With the material below, print exactly the lines between the line holding "At what coordinates" and the line holding "Click the Reboot", inclusive. Add nothing else.
INFORMATION SUPPLIED START
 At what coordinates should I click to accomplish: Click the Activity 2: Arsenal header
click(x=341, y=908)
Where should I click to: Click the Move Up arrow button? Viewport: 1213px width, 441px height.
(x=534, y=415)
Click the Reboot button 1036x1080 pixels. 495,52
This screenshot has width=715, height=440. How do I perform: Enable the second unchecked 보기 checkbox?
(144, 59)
INFORMATION SUPPLIED END
INFORMATION SUPPLIED START
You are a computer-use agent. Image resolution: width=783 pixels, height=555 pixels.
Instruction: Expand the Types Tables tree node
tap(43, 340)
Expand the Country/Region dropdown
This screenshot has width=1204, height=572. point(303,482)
INFORMATION SUPPLIED END
● **EXPECTED ANSWER**
 At what coordinates should I click to accomplish: Click the Activity 2: Arsenal header
click(x=341, y=908)
Where should I click to: Click the Move Up arrow button? Viewport: 1213px width, 441px height.
(x=534, y=415)
Click the Reboot button 1036x1080 pixels. 495,52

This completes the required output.